§ Excerpt
▼
San Francisco Chronicle

Reduce violence with a ‘ghost gun’ crackdown

- By Cat Brooks Cat Brooks is an award-winning actress, playwright, executive director of the Justice Teams Network, co-founder of the Anti Police-Terror Project and co-host of UpFront on KPFA.

I am a gun owner. As a Black woman in America, I think it is asinine not to be prepared to defend myself and my family in a country that places a target on my back.

But my belief in the right to arm myself for the purposes of self-defense is not absolute.

Last week, I stood with San Francisco District Attorney Chesa Boudin and community leaders like Pastor Michael McBride with the Live Free Campaign and Rudy Corpaz from United Playaz as Boudin announced that his office would sue the manufactur­ers of three companies that make and distribute “ghost guns.”

Ghost guns are untraceabl­e firearms that come in pieces readily assembled in just hours.

Lego guns if you will. The parts are purchased online, without a background check, and shipped anywhere in the country. They have no serial number and are increasing­ly the weapon of choice in incidents of intercommu­nal violence. According to Boudin, individual­s caught in possession of ghost guns can be prosecuted for illegal possession of a firearm. Ghost gun manufactur­ers, however, skirt trouble by exploiting a hole in federal law that only enforces serial number requiremen­ts for “fully finished firearms, frames, and receivers.” Because they come in ready-toassemble “kits,” ghost guns are not technicall­y classified as firearms.

According to The Chronicle, the impact of these guns in the Bay Area cannot be overstated. San Francisco police seized 164 ghost guns in 2020.

They confiscate­d only six in 2015. And police have already confiscate­d over 150 more ghost guns so far this year alone.

Meanwhile, Oakland police told The Chronicle that ghost guns account for 22% of all firearms confiscate­d as of March of this year. That’s up from only 7% in 2019.

These guns aren’t just toys for collectors. S.F. police say that 44% of the guns that they’ve recovered as the murder weapons in homicides last year were ghost guns.

Ghost guns are an affront to the moral compass of any responsibl­e gun owner. Dealing with them should be a priority to anyone who claims to seek an end to the increasing violence plaguing our streets.

That’s why it was refreshing to attend Boudin’s news conference, and hear someone in a position of power in criminal justice finally address intercommu­nal violence prevention, rather than the usual punative carceral state rhetoric.

Because of an inadequate response to the COVID-19 pandemic, communitie­s of color are now being further devastated by an economic pandemic — a crisis that is pushing people into the undergroun­d economy, resulting in an uptick in homicides and other violent crime.

Rather than pushing for economic relief and social services, reactionar­y forces at all levels of California government are exploiting this moment to push a hardcore lawand-order agenda. Misinforma­tion and fear-mongering are being used to attempt to convince us that over-policing and incarcerat­ion are the answers to our safety concerns. In Oakland, this push has led to an invasion by a trifecta of outside law enforcemen­t agencies.

There is little to no evidence that these agencies will be able to bring down crime. Instead, they will almost certainly increase unnecessar­y and dangerous engagement between communitie­s or color and law enforcemen­t agencies that are not accountabl­e to our local communitie­s.

No matter how many times you angry-tweet it at me, the fact remains that there is no definitive correlatio­n between more cops and less crime, or mass incarcerat­ion and safer streets.

Removing easy access to the weapons used to perpetrate violence, however, is a nobrainer prevention strategy that all of us should support.

Abolitioni­sts — who believe that community safety is rooted in transforma­tive justice, and who work to dismantle the prison industrial complex — are often accused of not caring about crime. Nothing could be further from the truth, particular­ly for abolitioni­sts of color like myself. Many of us live in the very communitie­s where violence is happening.

There needs to be accountabi­lity.

But instead of ineffectiv­ely shuffling Black and brown people in and out of cages, let’s identify and hold accountabl­e the corporatio­ns and entities that profit off our suffering and death.

Let’s end the practice of increasing bank account balances while the bodies continue to pile up.
▲
§ Problems to solve
a - Summarize the ghost gun article in two sentences.
b - Reproduce the passage of the ghost gun article that begins at the words "No matter how" and stops after the words "to be accountabi­lity.".

§ Material supplied
▼
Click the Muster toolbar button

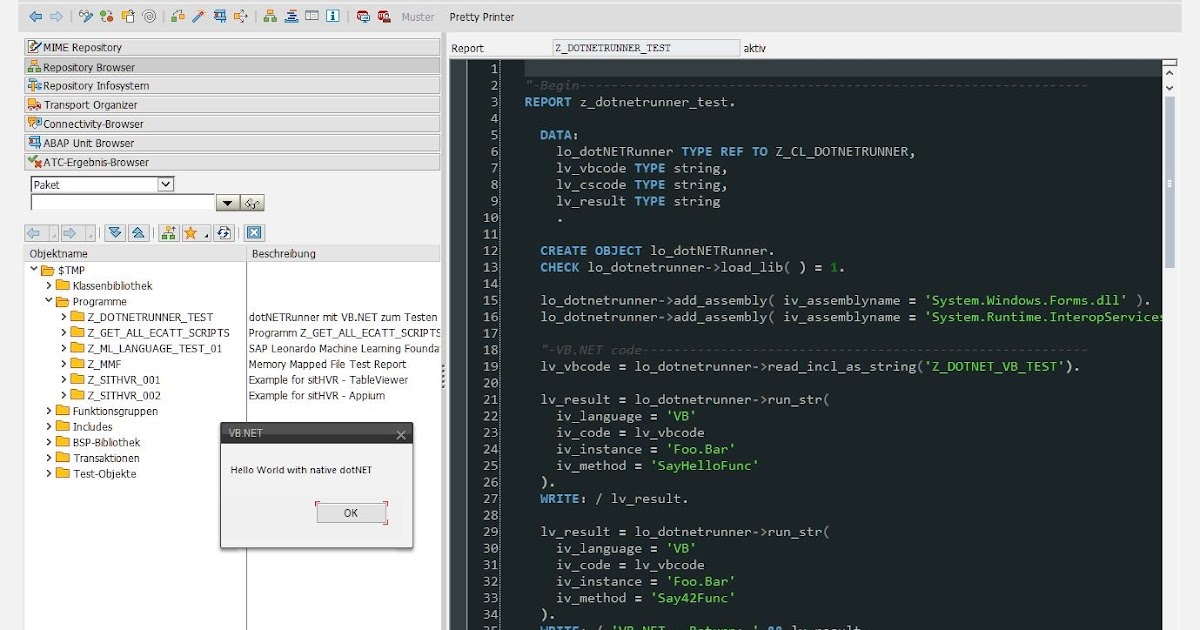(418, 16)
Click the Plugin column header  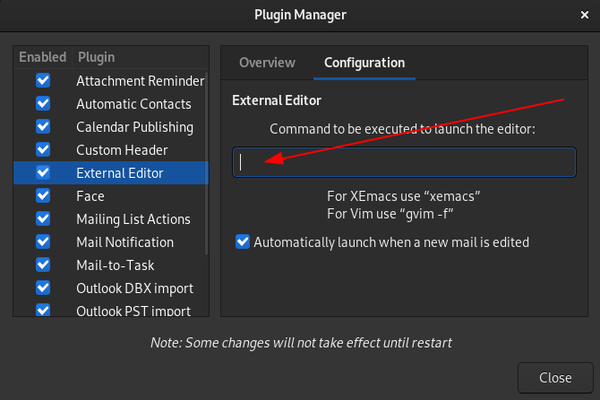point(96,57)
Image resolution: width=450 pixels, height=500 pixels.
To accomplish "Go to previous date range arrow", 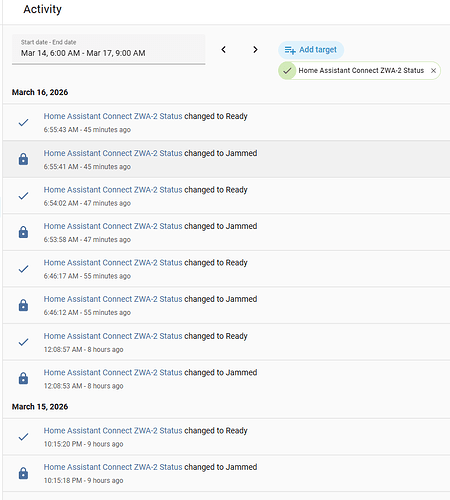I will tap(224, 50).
▲
▼
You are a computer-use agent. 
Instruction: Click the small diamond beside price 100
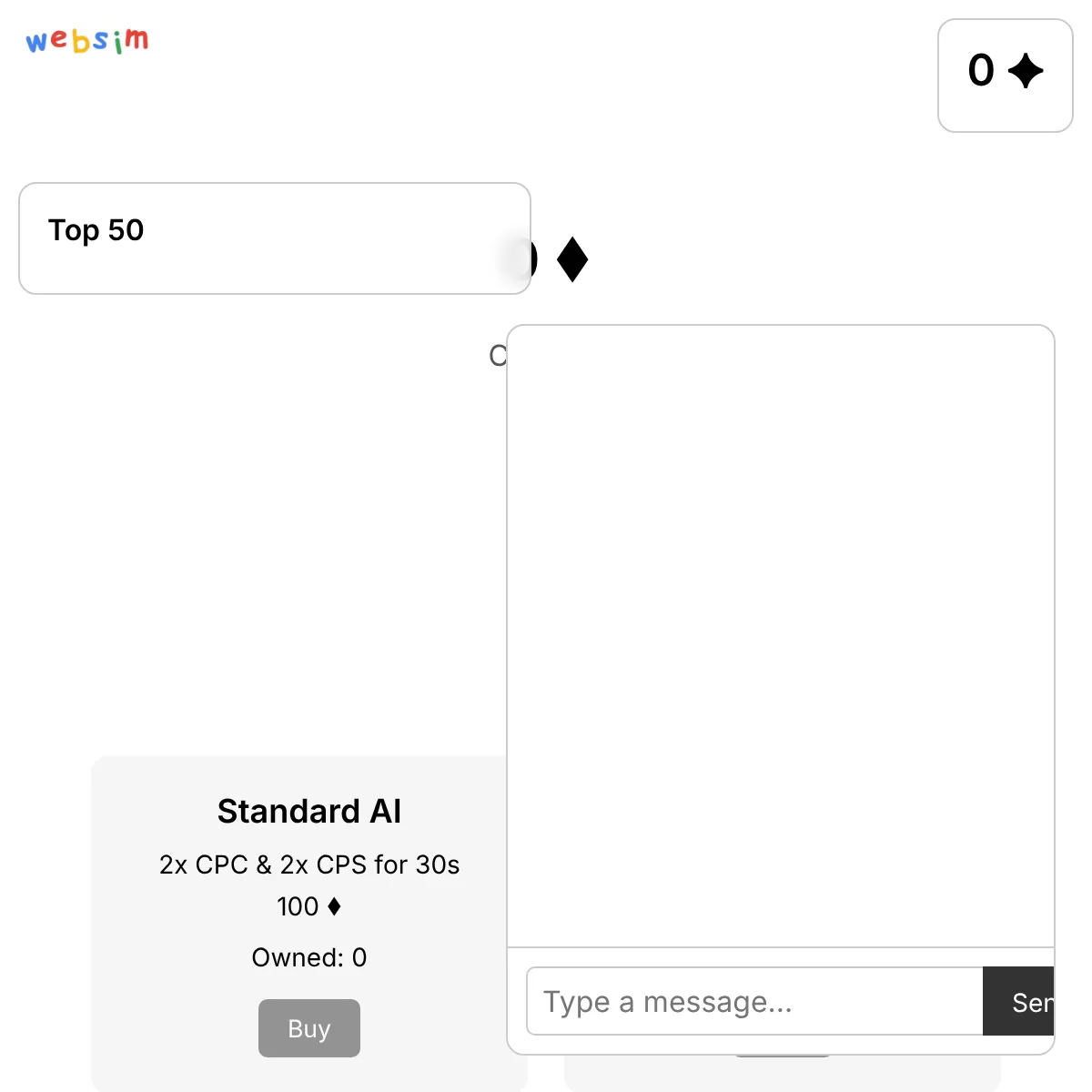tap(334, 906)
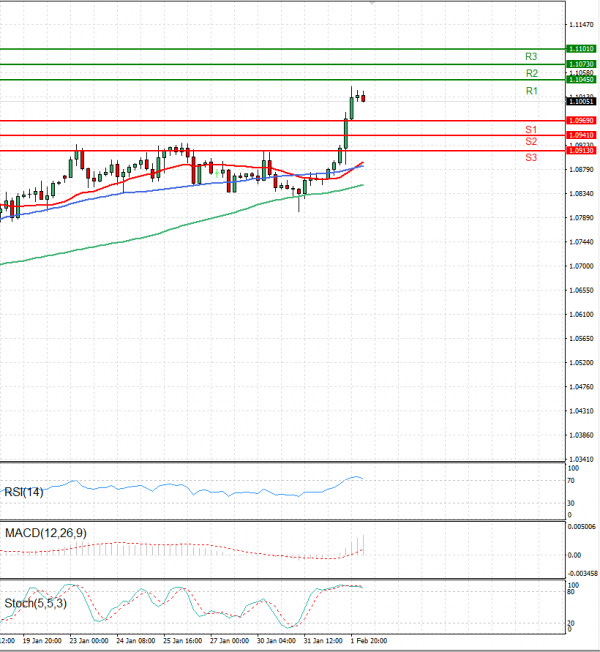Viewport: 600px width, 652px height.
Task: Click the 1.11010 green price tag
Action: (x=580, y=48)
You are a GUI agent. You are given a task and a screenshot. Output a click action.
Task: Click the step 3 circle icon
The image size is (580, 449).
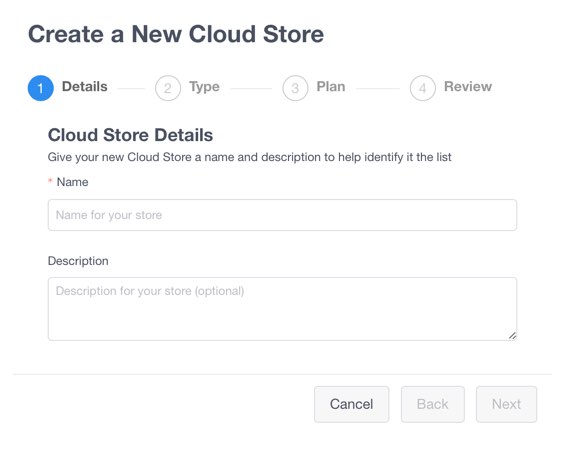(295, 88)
▲
§ Results for the exercise
a - The author, a gun owner, backs San Francisco District Attorney Chesa Boudin's lawsuit against companies that make and distribute "ghost guns," untraceable kit firearms that skirt federal serial number rules and that police are seizing in sharply rising numbers in San Francisco and Oakland. The author argues that removing easy access to these weapons and holding the corporations that profit from them accountable is a better response to violence than more policing and incarceration.

b -
No matter how many times you angry-tweet it at me, the fact remains that there is no definitive correlatio­n between more cops and less crime, or mass incarcerat­ion and safer streets.

Removing easy access to the weapons used to perpetrate violence, however, is a nobrainer prevention strategy that all of us should support.

Abolitioni­sts — who believe that community safety is rooted in transforma­tive justice, and who work to dismantle the prison industrial complex — are often accused of not caring about crime. Nothing could be further from the truth, particular­ly for abolitioni­sts of color like myself. Many of us live in the very communitie­s where violence is happening.

There needs to be accountabi­lity.